MATERIAL SHOWN: Begin

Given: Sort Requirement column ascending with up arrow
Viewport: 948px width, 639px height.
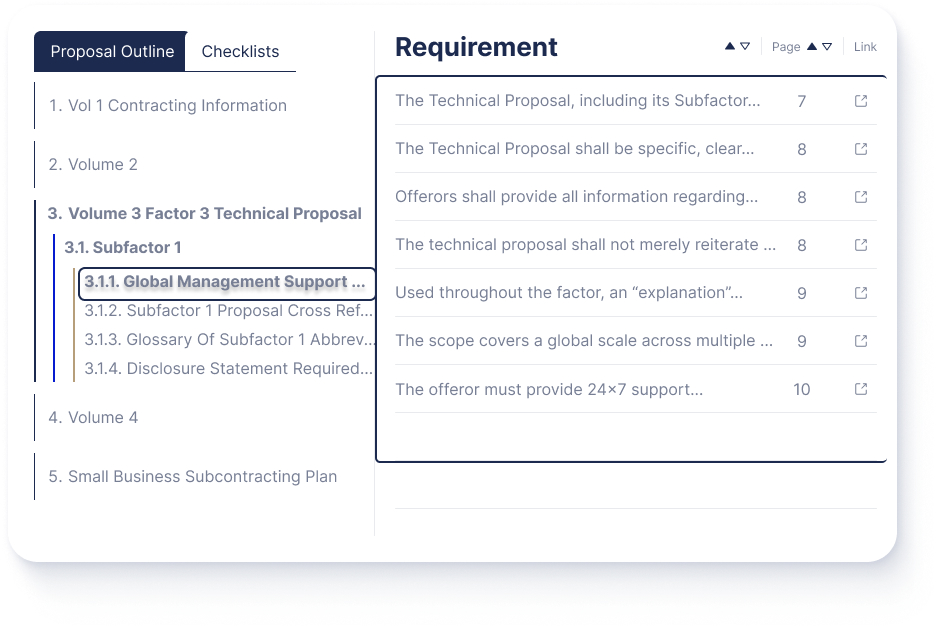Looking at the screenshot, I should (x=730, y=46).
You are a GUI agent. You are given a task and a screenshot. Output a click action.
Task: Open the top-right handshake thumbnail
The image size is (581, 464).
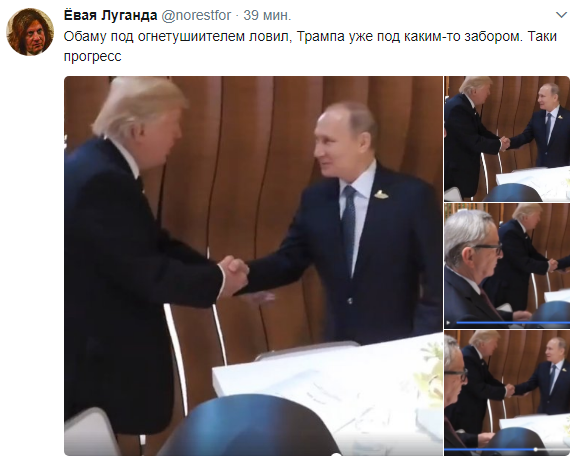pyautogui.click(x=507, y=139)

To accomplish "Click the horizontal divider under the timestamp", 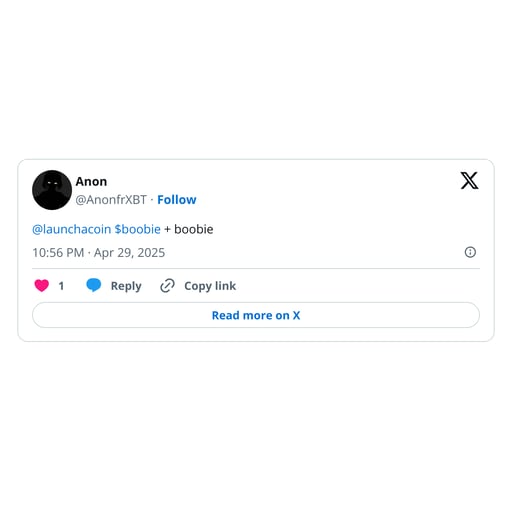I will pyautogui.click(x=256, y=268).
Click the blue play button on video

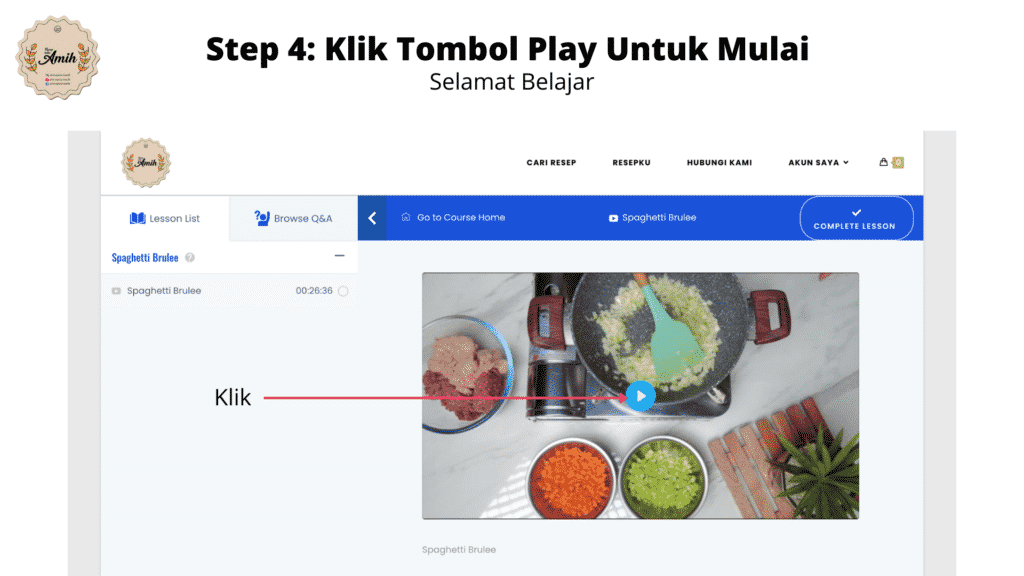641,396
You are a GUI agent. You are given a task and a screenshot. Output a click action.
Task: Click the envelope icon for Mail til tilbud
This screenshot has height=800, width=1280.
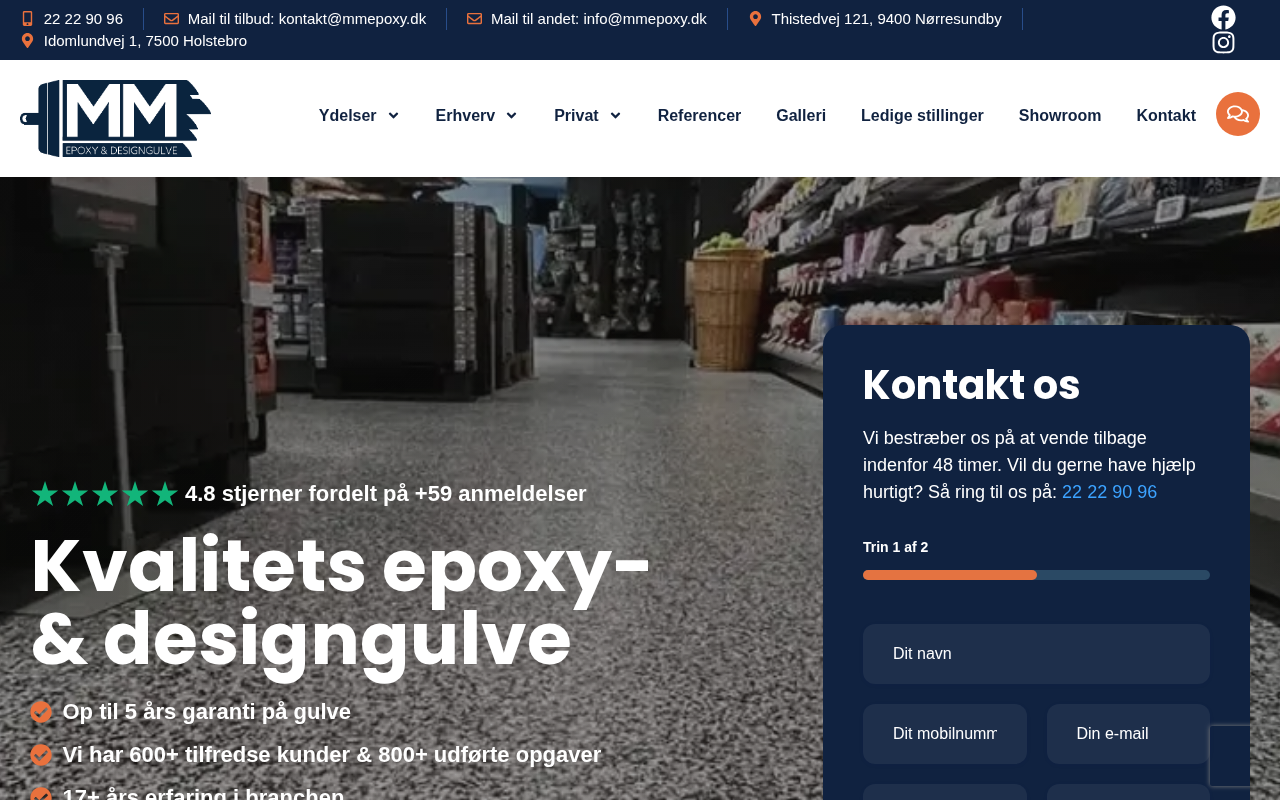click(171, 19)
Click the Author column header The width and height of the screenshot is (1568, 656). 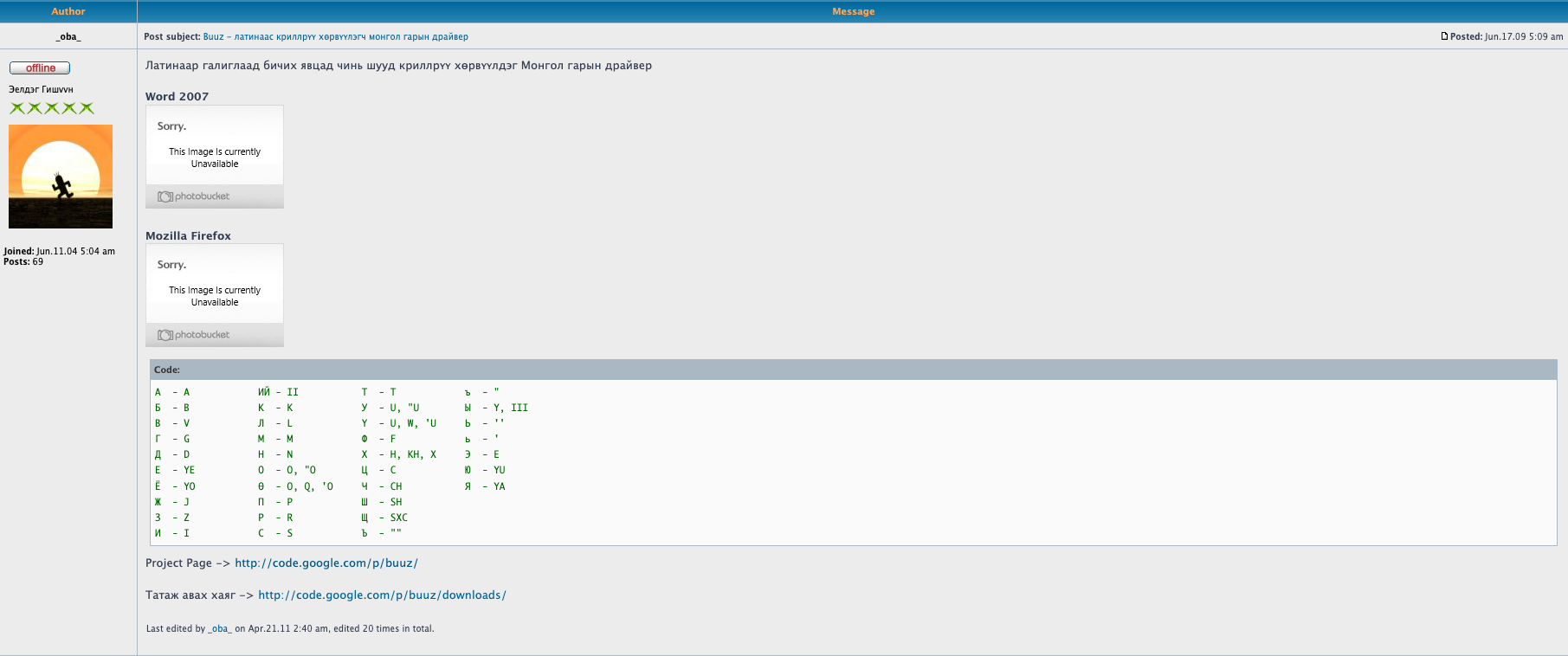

MATERIAL SHOWN: End

(WORK ITEM): The reply should hold only the lines running from the top of the records to the line containing "Task: Open the top-right handshake thumbnail", both included, copied exactly with no pictures.

(REPLY):
Given: Sort Requirement column ascending with up arrow
Viewport: 948px width, 639px height.
Looking at the screenshot, I should (x=730, y=46).
You are a GUI agent. You are given a task and a screenshot. Output a click action.
Task: Open the top-right handshake thumbnail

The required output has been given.